Division of Biomedical Informatics, Department of Pediatrics, The Children's Hospital of Philadelphia, Philadelphia, PA 19104, USA.
Mol Genet Metab. 2010 Mar;99(3):309-18. doi: 10.1016/j.ymgme.2009.10.179. Epub 2009 Oct 30.
Microarray expression profiling has become a valuable tool in the evaluation of the genetic consequences of metabolic disease. Although 3'-biased gene expression microarray platforms were the first generation to have widespread availability, newer platforms are gradually emerging that have more up-to-date content and/or higher cost efficiency. Deciphering the relative strengths and weaknesses of these various platforms for metabolic pathway-level analyses can be daunting. We sought to determine the practical strengths and weaknesses of four leading commercially available expression array platforms relative to biologic investigations, as well as assess the feasibility of cross-platform data integration for purposes of biochemical pathway analyses.
Liver RNA from B6.Alb/cre,Pdss2(loxP/loxP) mice having primary coenzyme Q deficiency was extracted either at baseline or following treatment with an antioxidant/antihyperlipidemic agent, probucol. Target RNA samples were prepared and hybridized to Affymetrix 430 2.0, Affymetrix Gene 1.0 ST, Affymetrix Exon 1.0 ST, and Illumina Mouse WG-6 expression arrays. Probes on all platforms were re-mapped to coding sequences in the current version of the mouse genome. Data processing and statistical analysis were performed by R/Bioconductor functions, and pathway analyses were carried out by KEGG Atlas and GSEA.

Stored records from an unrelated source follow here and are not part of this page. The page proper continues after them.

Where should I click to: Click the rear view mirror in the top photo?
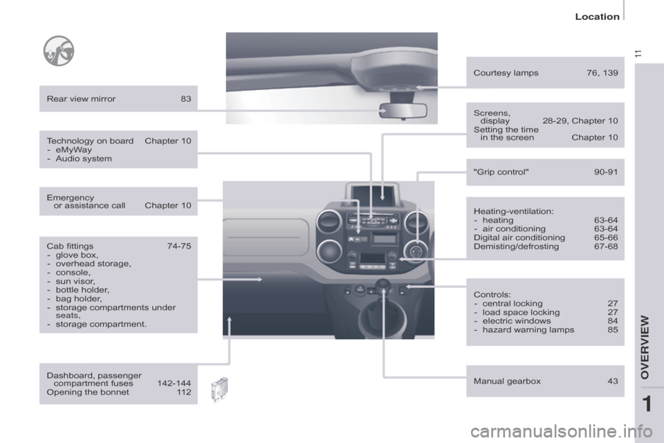[403, 111]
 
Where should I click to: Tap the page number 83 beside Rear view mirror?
[186, 99]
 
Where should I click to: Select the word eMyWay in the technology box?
[74, 150]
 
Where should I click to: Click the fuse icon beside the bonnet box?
[220, 390]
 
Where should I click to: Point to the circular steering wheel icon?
[59, 51]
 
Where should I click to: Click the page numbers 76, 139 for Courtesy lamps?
[602, 73]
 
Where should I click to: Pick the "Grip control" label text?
[501, 172]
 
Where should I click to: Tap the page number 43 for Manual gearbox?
[613, 381]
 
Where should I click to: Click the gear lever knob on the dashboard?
[384, 286]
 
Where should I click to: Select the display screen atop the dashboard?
[373, 193]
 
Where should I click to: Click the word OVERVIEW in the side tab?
[645, 347]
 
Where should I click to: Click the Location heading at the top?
[597, 17]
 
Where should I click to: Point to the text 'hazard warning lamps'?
[528, 329]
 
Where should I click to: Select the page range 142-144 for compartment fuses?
[174, 383]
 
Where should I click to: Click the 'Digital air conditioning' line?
[519, 238]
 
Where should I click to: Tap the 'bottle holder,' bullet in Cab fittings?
[82, 290]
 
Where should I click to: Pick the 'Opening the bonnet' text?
[88, 392]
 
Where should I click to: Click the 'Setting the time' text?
[506, 129]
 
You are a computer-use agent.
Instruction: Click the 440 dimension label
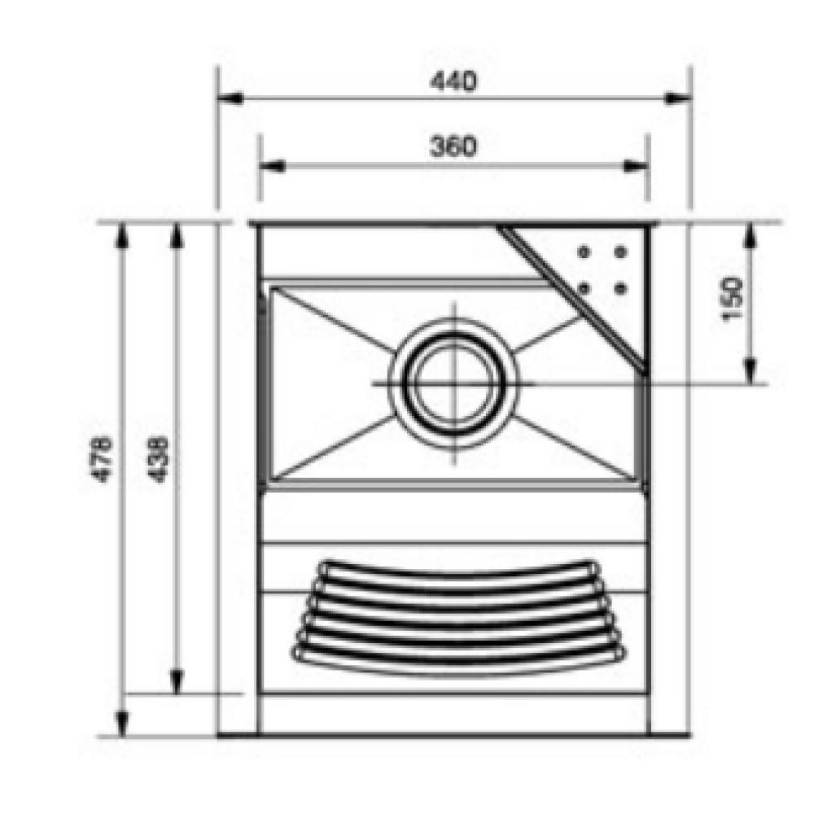(x=453, y=81)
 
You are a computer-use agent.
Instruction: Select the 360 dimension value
(x=453, y=147)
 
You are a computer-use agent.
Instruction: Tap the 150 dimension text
(x=733, y=300)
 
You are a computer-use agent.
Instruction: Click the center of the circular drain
(x=455, y=384)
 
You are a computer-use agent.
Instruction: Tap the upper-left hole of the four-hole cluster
(x=584, y=252)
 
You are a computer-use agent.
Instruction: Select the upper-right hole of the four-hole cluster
(x=619, y=252)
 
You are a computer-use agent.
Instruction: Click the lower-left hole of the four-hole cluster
(x=584, y=288)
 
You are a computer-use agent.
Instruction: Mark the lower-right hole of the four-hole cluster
(x=619, y=288)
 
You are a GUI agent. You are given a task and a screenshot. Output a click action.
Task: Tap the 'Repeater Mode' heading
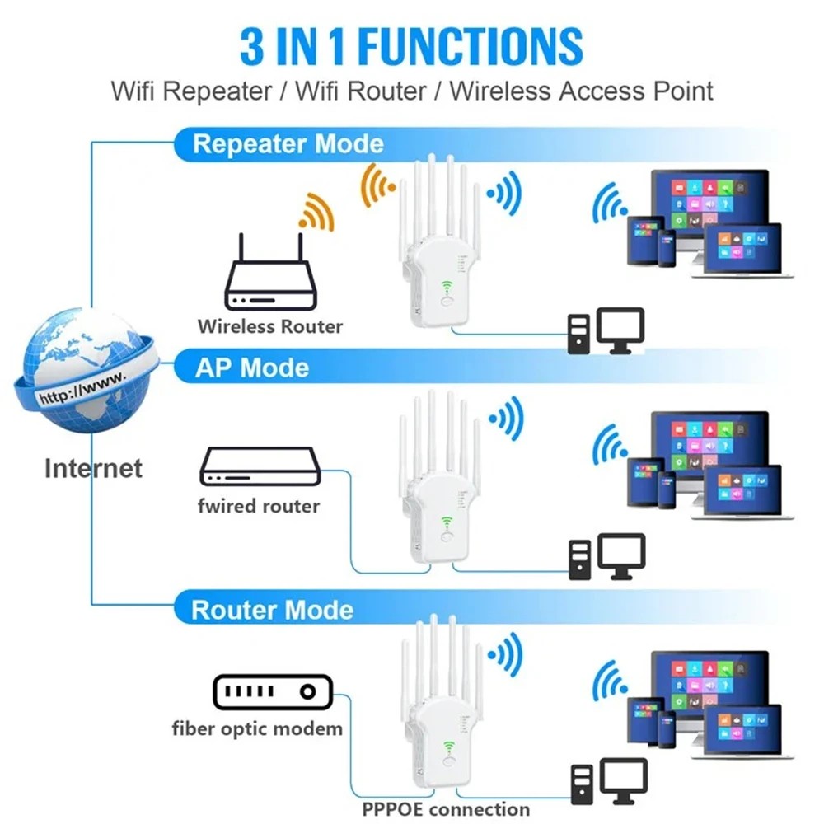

Expression measurements were generally consistent across platforms. However, intensive probe-level comparison suggested that differences in probe locations were a major source of inter-platform variance. In addition, genes expressed at low or intermediate levels had lower inter-platform reproducibility than highly expressed genes. All platforms showed similar patterns of differential expression between sample groups, with 'steroid biosynthesis' consistently identified as the most down-regulated metabolic pathway by probucol treatment.
This work offers a timely guide for metabolic disease investigators to enable informed end-user decisions regarding choice of expression microarray platform best-suited to specific research project goals. Successful cross-platform integration of biochemical pathway expression data is also demonstrated, especially for well-annotated and highly expressed genes. However, integration of gene-level expression data is limited by individual platform probe design and the expression level of target genes. Cross-platform analyses of biochemical pathway data will require additional data processing and novel computational bioinformatics tools to address unique statistical challenges.
微阵列表达谱分析已成为评估代谢性疾病遗传后果的一种有价值的工具。尽管 3'偏向性基因表达微阵列平台是第一代具有广泛可用性的平台,但新一代的平台正在逐渐出现,这些平台具有更新的内容和/或更高的成本效益。对于代谢途径水平的分析,要理解这些不同平台的相对优势和劣势可能会让人望而却步。我们旨在确定四种商业上可用的表达阵列平台相对于生物学研究的实际优势和劣势,以及评估跨平台数据整合用于生化途径分析的可行性。
从具有原发性辅酶 Q 缺乏症的 B6.Alb/cre,Pdss2(loxP/loxP)小鼠的肝 RNA 中提取基线或在用抗氧化剂/抗高血脂剂普罗布考治疗后的 RNA 样本。制备靶 RNA 样品并杂交至 Affymetrix 430 2.0、Affymetrix Gene 1.0 ST、Affymetrix Exon 1.0 ST 和 Illumina Mouse WG-6 表达阵列。所有平台上的探针均重新映射到当前版本的小鼠基因组中的编码序列。数据处理和统计分析通过 R/Bioconductor 函数进行,途径分析通过 KEGG Atlas 和 GSEA 进行。
表达测量通常在各个平台上保持一致。然而,密集的探针水平比较表明,探针位置的差异是平台间差异的主要来源。此外,低或中等水平表达的基因比高表达的基因具有更低的平台间可重复性。所有平台在样本组之间的差异表达模式都显示出相似的模式,普罗布考治疗后,“类固醇生物合成”始终被确定为最下调的代谢途径。
这项工作为代谢性疾病研究人员提供了及时的指南,使他们能够根据特定研究项目目标做出明智的用户选择表达微阵列平台的决策。还成功地展示了生化途径表达数据的跨平台集成,尤其是对于注释良好和高表达的基因。然而,基因水平表达数据的集成受到单个平台探针设计和目标基因表达水平的限制。生化途径数据的跨平台分析将需要额外的数据处理和新的计算生物信息学工具来解决独特的统计挑战。